Pra não dizer que não falei das flores, de Geraldo Vandré (análise da música)


Carolina Marcello
Carolina Marcello
Mestre em Estudos Literários, Culturais e Interartes

A música "Pra não dizer que não falei das flores" foi escrita e cantada por Geraldo Vandré em 1968, conquistando o segundo lugar no Festival Internacional da Canção desse ano. O tema, também conhecido como "Caminhando", se tornou um dos maiores hinos da resistência ao sistema ditatorial militar que vigorava na época.

A composição foi censurada pelo regime e Vandré foi perseguido pela polícia militar, tendo que fugir do país e optar pelo exílio para evitar represálias.

Letra da música

Caminhando e cantando e seguindo a canção
Somos todos iguais braços dados ou não
Nas escolas, nas ruas, campos, construções
Caminhando e cantando e seguindo a canção

Vem, vamos embora, que esperar não é saber
Quem sabe faz a hora, não espera acontecer

Pelos campos há fome em grandes plantações
Pelas ruas marchando indecisos cordões
Ainda fazem da flor seu mais forte refrão
E acreditam nas flores vencendo o canhão

Vem, vamos embora, que esperar não é saber
Quem sabe faz a hora, não espera acontecer

Há soldados armados, amados ou não
Quase todos perdidos de armas na mão
Nos quartéis lhes ensinam uma antiga lição
De morrer pela pátria e viver sem razão

Vem, vamos embora, que esperar não é saber
Quem sabe faz a hora, não espera acontecer

Nas escolas, nas ruas, campos, construções
Somos todos soldados, armados ou não
Caminhando e cantando e seguindo a canção
Somos todos iguais braços dados ou não
Os amores na mente, as flores no chão
A certeza na frente, a história na mão
Caminhando e cantando e seguindo a canção
Aprendendo e ensinando uma nova lição

Vem, vamos embora, que esperar não é saber
Quem sabe faz a hora, não espera acontecer

Análise e interpretação

Com a sonoridade de um hino, o tema segue um esquema rimático simples (A-A-B-B, ou seja, o primeiro verso rima com o segundo, o terceiro com o quarto e assim por diante). Utiliza também um registro de linguagem corrente, com uma letra fácil de memorizar e transmitir a outras pessoas.

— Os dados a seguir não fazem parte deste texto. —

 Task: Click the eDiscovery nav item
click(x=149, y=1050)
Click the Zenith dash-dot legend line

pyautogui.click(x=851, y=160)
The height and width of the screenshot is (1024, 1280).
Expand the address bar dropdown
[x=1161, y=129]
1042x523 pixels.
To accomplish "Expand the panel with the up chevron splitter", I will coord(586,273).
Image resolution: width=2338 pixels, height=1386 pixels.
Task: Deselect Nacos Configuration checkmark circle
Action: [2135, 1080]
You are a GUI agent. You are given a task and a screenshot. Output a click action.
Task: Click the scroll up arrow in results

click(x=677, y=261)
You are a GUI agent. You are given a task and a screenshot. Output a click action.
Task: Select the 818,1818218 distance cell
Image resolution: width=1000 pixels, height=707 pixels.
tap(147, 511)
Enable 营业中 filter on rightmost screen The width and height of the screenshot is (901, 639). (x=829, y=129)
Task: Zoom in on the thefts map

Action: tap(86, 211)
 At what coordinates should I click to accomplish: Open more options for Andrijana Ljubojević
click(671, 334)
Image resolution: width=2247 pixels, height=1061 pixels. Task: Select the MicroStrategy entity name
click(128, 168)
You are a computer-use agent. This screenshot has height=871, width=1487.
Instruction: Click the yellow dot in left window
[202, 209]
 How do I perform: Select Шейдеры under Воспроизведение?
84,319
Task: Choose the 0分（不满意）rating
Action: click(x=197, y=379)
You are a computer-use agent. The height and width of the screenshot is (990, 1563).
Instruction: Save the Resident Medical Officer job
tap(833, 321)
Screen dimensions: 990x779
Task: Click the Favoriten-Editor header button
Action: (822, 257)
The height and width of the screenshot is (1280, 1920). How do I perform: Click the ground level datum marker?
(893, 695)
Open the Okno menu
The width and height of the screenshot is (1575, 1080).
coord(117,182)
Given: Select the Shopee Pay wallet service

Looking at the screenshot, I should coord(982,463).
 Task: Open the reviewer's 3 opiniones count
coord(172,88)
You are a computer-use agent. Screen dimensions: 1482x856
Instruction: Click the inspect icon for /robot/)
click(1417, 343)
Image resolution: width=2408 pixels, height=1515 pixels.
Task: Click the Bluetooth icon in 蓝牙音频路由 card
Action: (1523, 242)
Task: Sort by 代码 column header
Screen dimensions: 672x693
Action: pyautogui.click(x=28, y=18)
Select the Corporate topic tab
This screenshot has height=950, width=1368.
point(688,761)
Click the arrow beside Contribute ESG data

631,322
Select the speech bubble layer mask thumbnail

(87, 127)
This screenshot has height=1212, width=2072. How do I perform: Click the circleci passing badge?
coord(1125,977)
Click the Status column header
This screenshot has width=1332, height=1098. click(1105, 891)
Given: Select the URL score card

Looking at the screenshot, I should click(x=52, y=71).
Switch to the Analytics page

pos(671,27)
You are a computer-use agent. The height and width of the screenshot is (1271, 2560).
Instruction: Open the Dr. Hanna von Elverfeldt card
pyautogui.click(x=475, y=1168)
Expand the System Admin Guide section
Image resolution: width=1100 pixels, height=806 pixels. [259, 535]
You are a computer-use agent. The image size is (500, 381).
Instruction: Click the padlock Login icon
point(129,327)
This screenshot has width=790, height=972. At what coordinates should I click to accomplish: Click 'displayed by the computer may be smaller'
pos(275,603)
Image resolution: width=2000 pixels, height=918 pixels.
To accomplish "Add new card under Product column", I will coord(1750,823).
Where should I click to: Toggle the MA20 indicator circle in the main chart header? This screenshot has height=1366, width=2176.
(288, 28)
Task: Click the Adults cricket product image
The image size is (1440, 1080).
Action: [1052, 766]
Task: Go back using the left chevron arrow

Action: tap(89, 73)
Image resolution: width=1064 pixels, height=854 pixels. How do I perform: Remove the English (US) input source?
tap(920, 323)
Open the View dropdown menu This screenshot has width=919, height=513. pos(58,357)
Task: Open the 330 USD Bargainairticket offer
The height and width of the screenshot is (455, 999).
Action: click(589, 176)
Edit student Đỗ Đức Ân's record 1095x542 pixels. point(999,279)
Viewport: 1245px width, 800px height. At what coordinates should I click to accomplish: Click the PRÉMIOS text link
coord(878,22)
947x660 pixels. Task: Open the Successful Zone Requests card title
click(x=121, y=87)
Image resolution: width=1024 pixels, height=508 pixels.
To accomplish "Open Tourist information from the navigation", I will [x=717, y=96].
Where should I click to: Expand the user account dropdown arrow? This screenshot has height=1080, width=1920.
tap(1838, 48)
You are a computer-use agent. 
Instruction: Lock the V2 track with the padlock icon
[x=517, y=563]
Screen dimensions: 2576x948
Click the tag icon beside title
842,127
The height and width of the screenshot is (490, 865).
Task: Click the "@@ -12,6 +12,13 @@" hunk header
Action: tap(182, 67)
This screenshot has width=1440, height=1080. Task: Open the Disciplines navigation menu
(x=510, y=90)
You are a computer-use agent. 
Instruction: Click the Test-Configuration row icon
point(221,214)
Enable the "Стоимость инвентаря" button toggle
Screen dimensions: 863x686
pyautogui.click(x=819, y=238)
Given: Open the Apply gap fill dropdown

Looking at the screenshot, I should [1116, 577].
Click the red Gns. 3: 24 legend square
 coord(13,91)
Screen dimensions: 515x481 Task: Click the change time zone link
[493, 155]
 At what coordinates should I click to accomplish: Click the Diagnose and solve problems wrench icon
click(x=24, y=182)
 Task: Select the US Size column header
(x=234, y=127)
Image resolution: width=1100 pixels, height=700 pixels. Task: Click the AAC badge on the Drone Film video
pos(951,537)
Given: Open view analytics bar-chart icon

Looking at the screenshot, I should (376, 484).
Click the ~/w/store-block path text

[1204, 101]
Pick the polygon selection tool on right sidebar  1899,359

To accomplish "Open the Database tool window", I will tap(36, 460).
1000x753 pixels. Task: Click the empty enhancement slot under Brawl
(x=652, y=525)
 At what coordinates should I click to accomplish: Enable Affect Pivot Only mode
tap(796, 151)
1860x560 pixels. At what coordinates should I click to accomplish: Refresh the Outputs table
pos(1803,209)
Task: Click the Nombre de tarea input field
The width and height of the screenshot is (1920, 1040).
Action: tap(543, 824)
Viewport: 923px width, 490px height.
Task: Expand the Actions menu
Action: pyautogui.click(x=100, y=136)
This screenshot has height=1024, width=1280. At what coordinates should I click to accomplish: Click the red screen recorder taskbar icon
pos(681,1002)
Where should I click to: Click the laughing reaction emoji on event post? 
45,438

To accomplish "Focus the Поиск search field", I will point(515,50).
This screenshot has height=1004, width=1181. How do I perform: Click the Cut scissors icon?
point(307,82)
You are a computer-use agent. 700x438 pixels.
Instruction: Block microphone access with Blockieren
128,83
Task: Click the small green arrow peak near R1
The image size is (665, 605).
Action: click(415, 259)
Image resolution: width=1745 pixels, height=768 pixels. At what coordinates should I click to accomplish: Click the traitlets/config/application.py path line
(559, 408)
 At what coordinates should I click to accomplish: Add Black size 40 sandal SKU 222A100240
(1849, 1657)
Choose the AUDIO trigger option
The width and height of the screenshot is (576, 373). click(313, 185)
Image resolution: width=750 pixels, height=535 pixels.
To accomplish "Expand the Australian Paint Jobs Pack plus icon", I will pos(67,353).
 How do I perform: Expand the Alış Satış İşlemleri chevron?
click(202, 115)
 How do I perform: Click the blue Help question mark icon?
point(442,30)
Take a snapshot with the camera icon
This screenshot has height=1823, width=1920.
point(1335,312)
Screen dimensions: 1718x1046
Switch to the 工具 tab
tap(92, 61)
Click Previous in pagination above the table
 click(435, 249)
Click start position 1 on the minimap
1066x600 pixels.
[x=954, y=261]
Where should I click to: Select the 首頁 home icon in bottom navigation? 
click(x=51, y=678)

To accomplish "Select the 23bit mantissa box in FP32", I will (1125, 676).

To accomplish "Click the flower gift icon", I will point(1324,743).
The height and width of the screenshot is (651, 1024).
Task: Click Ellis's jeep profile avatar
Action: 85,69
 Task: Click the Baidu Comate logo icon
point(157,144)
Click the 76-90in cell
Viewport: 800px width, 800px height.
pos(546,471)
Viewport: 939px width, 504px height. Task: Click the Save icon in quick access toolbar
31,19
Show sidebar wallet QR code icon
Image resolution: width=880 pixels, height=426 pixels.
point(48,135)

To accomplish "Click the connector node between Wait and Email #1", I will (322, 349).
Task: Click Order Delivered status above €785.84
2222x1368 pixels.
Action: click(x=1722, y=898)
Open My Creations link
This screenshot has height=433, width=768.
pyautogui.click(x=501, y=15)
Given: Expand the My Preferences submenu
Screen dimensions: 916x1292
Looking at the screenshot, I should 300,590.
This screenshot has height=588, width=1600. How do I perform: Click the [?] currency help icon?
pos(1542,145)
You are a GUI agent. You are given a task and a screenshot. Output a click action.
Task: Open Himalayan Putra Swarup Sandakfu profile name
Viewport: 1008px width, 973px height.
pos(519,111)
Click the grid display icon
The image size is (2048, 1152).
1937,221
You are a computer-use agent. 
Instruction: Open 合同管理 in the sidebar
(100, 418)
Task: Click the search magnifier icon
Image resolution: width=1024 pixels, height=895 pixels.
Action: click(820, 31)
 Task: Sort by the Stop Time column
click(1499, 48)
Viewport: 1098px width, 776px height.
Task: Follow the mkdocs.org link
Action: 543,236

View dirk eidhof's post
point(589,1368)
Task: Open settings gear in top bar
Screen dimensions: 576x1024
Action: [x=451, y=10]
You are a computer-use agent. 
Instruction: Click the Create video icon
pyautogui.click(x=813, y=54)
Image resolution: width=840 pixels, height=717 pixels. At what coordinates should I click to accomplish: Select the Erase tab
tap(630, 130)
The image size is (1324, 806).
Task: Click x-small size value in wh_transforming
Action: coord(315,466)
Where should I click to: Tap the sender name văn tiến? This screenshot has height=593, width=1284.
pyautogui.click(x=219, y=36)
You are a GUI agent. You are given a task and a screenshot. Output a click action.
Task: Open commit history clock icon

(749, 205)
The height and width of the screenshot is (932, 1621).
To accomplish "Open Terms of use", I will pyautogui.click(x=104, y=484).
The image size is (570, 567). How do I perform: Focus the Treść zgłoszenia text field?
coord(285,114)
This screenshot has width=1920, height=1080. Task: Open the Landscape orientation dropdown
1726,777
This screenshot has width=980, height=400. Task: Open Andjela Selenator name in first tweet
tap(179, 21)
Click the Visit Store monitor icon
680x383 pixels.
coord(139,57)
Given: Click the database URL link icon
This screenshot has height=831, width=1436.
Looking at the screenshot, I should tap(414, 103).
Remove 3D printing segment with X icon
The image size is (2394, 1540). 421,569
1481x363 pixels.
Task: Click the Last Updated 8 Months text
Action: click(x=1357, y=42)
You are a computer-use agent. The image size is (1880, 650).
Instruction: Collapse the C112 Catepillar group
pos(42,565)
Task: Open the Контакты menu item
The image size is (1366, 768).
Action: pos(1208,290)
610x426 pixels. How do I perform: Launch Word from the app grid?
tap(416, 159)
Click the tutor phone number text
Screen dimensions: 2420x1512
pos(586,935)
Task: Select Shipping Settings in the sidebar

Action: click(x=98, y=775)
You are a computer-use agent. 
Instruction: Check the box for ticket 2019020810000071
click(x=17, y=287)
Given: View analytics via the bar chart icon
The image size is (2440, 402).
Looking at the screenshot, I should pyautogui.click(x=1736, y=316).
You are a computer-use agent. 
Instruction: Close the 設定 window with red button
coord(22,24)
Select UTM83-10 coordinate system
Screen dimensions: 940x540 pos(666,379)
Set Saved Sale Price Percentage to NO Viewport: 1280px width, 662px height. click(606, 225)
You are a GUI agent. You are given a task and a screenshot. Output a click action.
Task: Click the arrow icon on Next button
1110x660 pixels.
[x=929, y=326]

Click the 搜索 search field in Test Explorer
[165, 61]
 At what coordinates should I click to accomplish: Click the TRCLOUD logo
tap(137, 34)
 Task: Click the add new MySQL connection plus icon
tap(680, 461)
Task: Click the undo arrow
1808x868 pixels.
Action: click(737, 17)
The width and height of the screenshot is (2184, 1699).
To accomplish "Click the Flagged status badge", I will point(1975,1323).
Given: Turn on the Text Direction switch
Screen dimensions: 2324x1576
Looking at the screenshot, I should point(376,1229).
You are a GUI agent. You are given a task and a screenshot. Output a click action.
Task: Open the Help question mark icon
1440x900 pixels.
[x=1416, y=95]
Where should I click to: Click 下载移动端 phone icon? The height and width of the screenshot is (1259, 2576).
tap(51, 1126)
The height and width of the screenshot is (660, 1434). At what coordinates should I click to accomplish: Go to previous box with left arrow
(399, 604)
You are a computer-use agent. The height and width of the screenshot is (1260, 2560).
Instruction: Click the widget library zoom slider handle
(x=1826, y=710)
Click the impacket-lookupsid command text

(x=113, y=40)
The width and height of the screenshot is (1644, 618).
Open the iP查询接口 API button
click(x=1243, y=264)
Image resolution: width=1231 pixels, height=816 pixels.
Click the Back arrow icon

Assim, parece fazer referência às canções que eram usadas em passeatas, protestos e manifestações contra o regime, que se espalhavam pelo país no ano de 1968. A música era, então, usada como um instrumento de combate, que pretendia divulgar, de forma direta e concisa, mensagens ideológicas e de revolta.

Caminhando e cantando e seguindo a canção
Somos todos iguais braços dados ou não
Nas escolas, nas ruas, campos, construções
Caminhando e cantando e seguindo a canção

A primeira estrofe assinala isso, com os verbos "caminhando e cantando", que remetem diretamente para a imagem de uma passeata ou um protesto público. Lá, os cidadãos são "todos iguais", mesmo não existindo relação entre si ("braços dados ou não").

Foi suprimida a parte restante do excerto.